The researchers focused on the sluice through which the HI virus (Human Immunodeficiency Virus) emerges from the cell after having infected it: the plasma membrane of the host cell. They used the protein Gag as a marker, which coordinates the processes involved in the maturation of the virus. "Where this protein accumulates, the decisive processes take place that lead to the virus releasing itself and infecting other cells," explains Christian Eggeling. In order to decipher these, the researchers examined the diffusion at this budding site of the virus particle. They found out that only certain lipids interact with the HI virus. Although these lipids were already known in principle, the research team was able to prove this interaction directly in living and infected cells for the first time.
Point of attack to prevent the virus from multiplying
"This provides us with a potential target for antiviral drugs," says Christian Eggeling. "Knowing which molecules the HI virus needs in order to leave the cell and multiply is a crucial prerequisite for investigating how this can be prevented. With our technology, we can now follow this directly.“ Christian Eggeling and his team now want to develop antibodies that attack precisely these molecules — and thus suppress the spread of the virus.
"We not only want to study these antibodies from a medical point of view, but also to find out how their biophysical interaction can be used to enhance their efficacy," says Eggeling, describing his research program. "For this purpose, we analyze biological processes — namely the interaction of cells and molecules - with the aid of physical parameters such as diffusion. A good year ago, the physicist moved from Oxford to Jena. In addition to his professorship for "Superresolution Microscopy" at the university, he heads the research department "Biophysical Imaging" at Leibniz IPHT. He also leads his research group at the MRC Human Immunology Unit and at the Wolfson Imaging Centre of the Weatherall Institute of Molecular Medicine at Oxford University.
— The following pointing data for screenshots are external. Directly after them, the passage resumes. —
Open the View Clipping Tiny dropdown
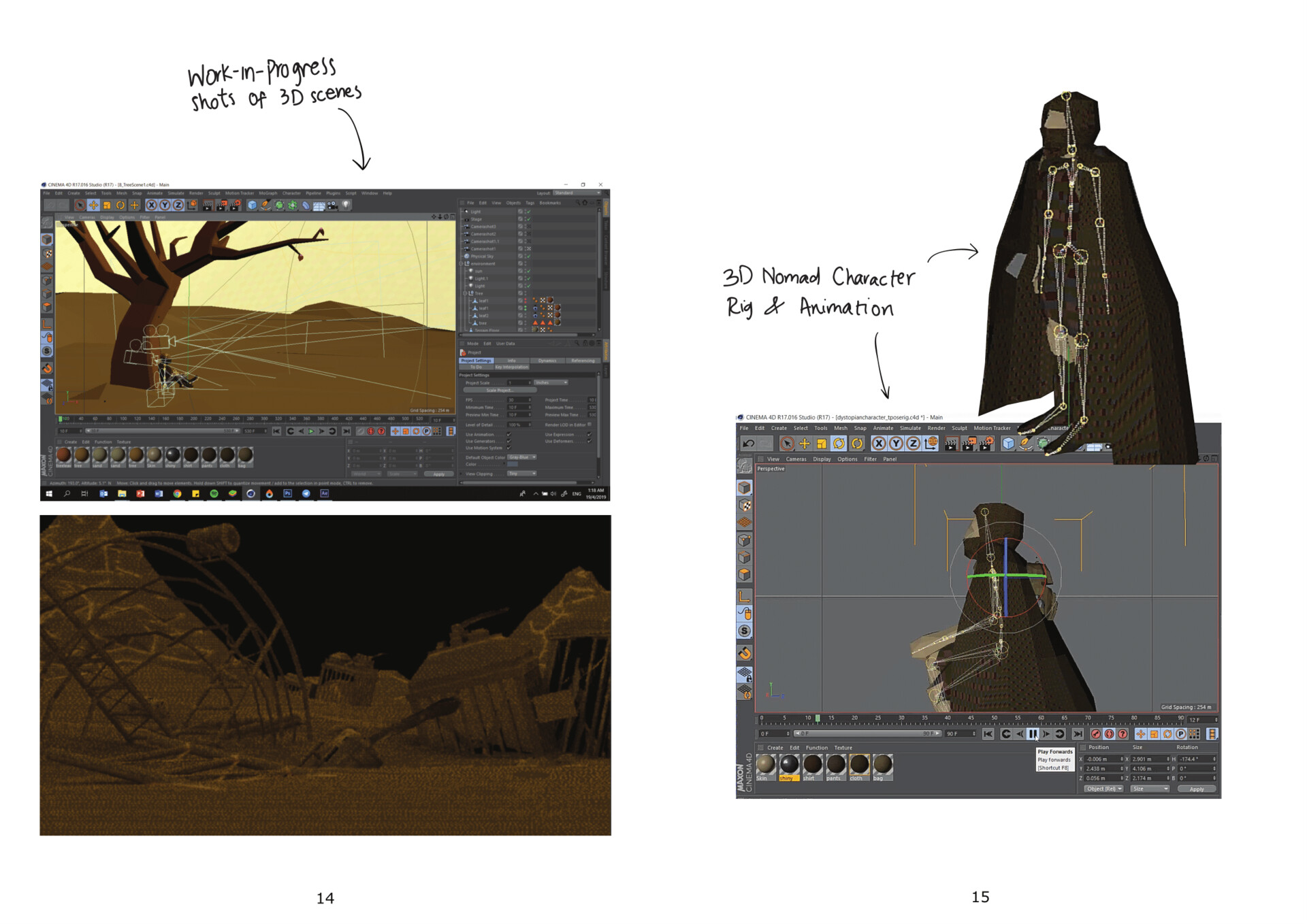The width and height of the screenshot is (1307, 924). (522, 474)

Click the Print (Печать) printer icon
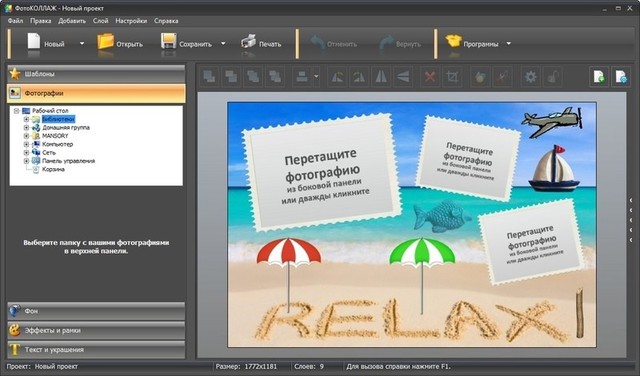tap(248, 42)

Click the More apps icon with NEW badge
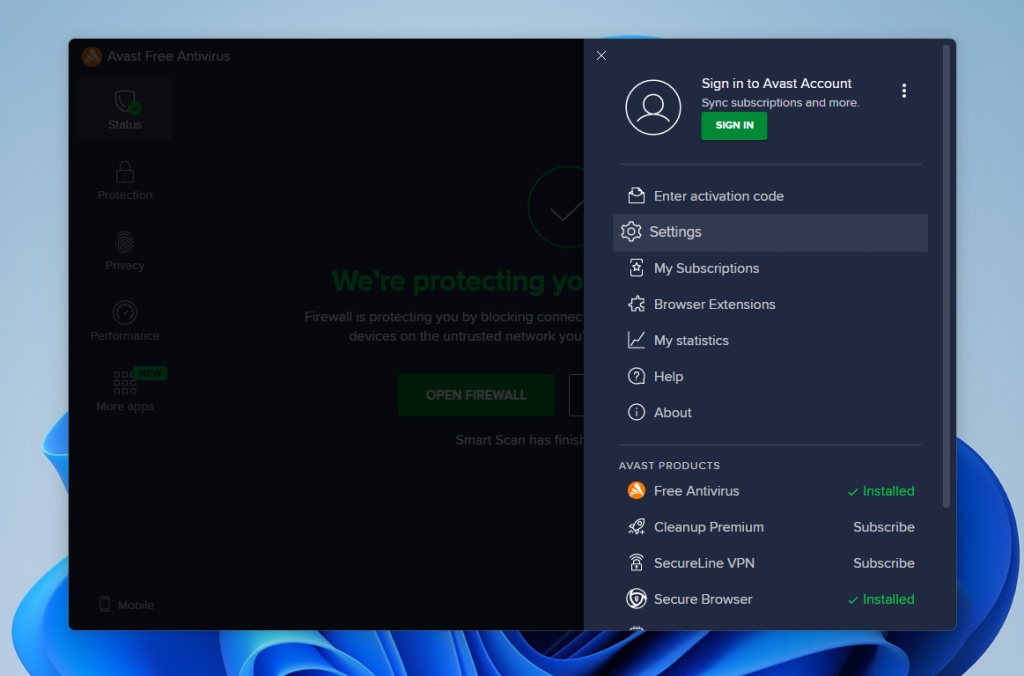coord(124,384)
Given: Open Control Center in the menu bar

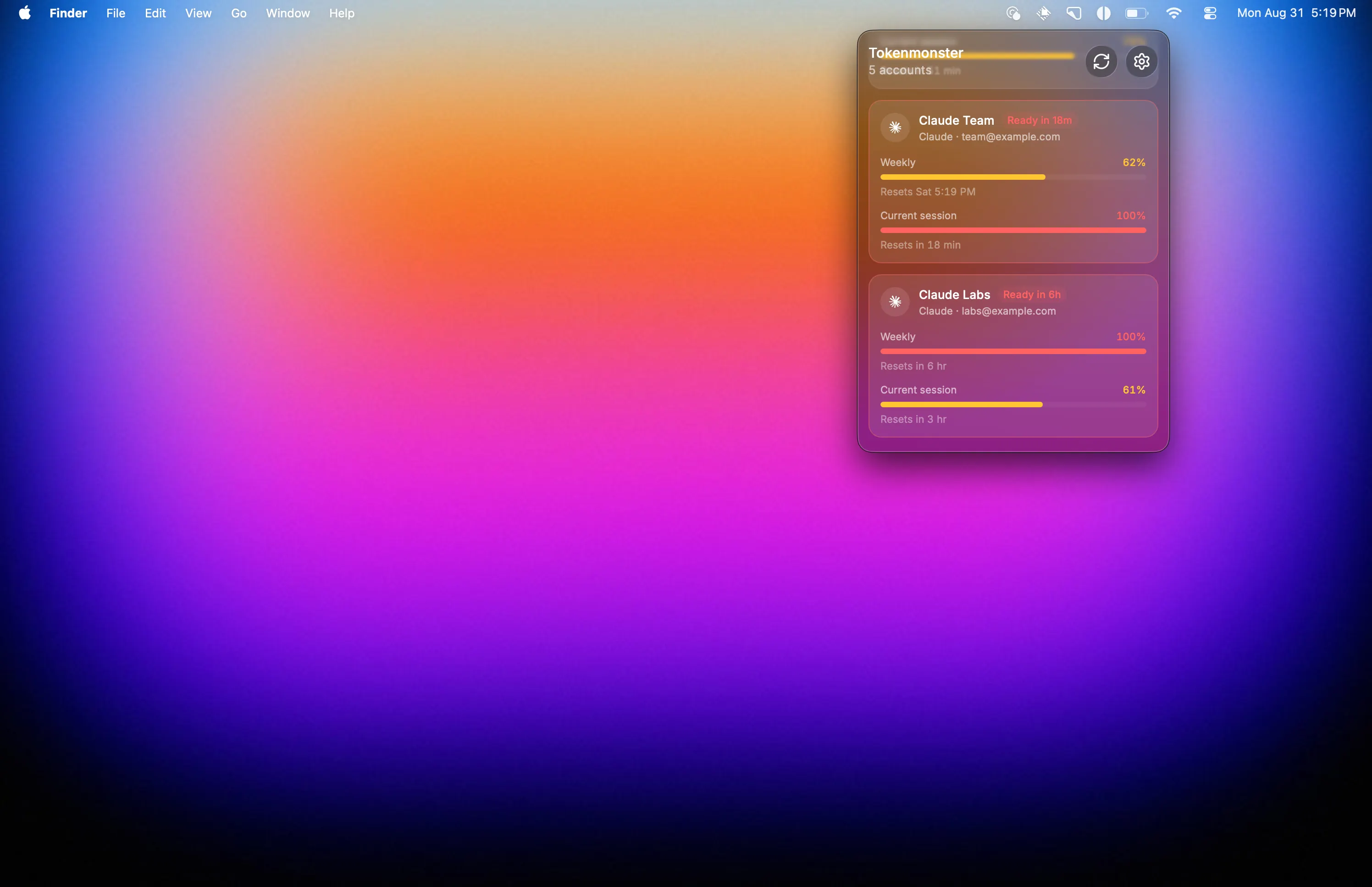Looking at the screenshot, I should click(1210, 13).
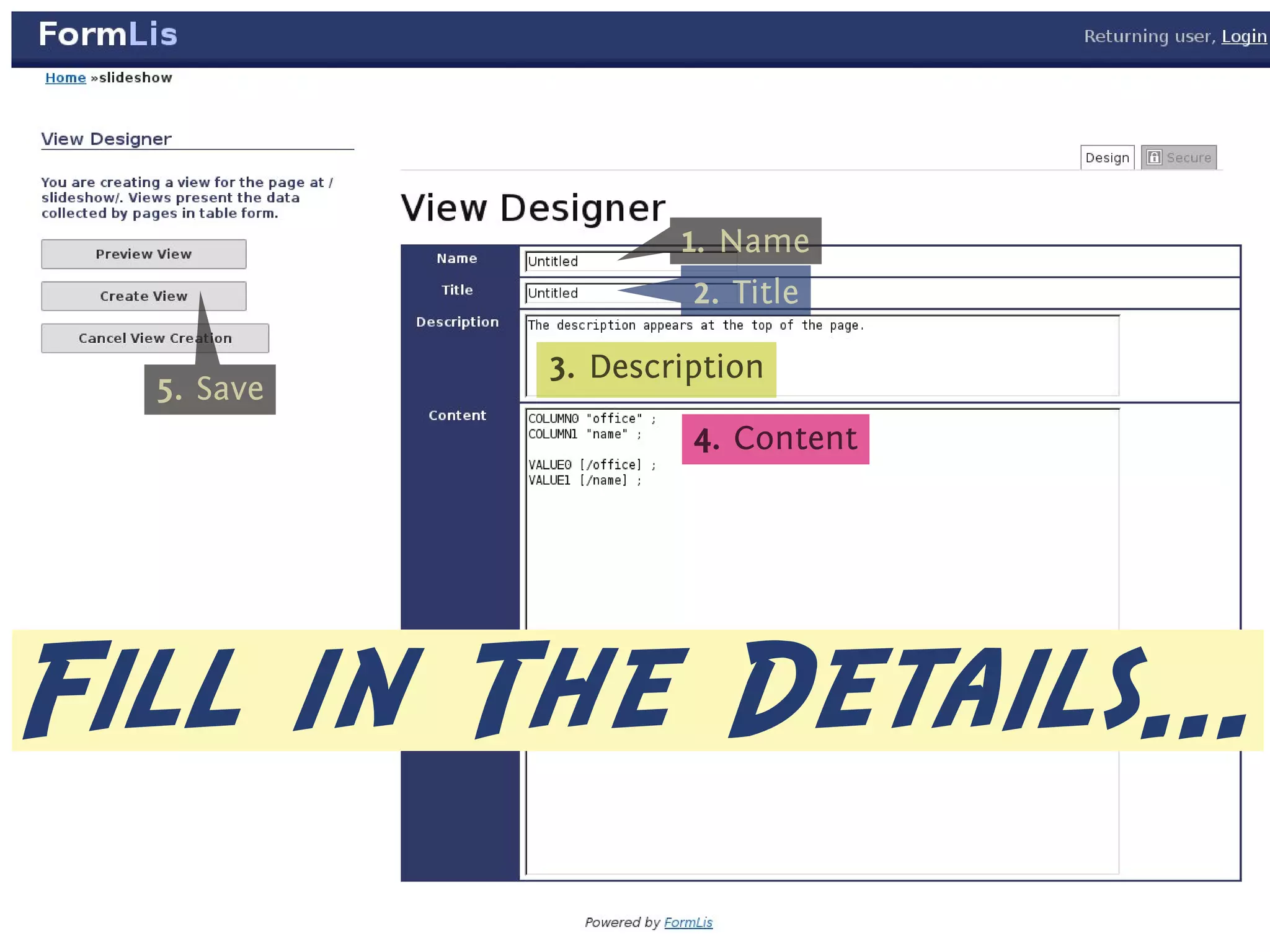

Christian Eggeling combines spatially superresolution fluorescence microscopy techniques with methods that enable the movement of labelled molecules to be tracked in real time in order to understand how diseases develop at the smallest molecular level. This enables him and his team of researchers to investigate individual molecules - for example in cell membranes - in living cells spatially and temporally. "This enables us to reveal cellular mechanisms at the molecular level that are far too fast for previous investigation methods and run on spatial scales that are far too small.
Christian Eggeling has already researched new superresolution fluorescence microscopy techniques at the Max Planck Institute for Biophysical Chemistry in Göttingen in the group of Stefan W. Hell. Together with Eric Betzig and William E. Moerner, Stefan Hell received the Nobel Prize for Chemistry in 2014. In Jena, Eggeling is now working closely with biologists and physicians to find out how these methods can be used to detect diseases earlier and more accurately and possibly even prevent them.
C. Favard, J. Chojnacki, P. Merida, N. Yandrapalli, J. Mak, C. Eggeling, D. Muriaux: HIV-1 Gag specifically restricts PI(4,5)P2 and cholesterol mobility in living cells creating a nanodomain platform for virus assembly, Science Advances (2019); DOI: [10.1126/sciadv.aaw8651].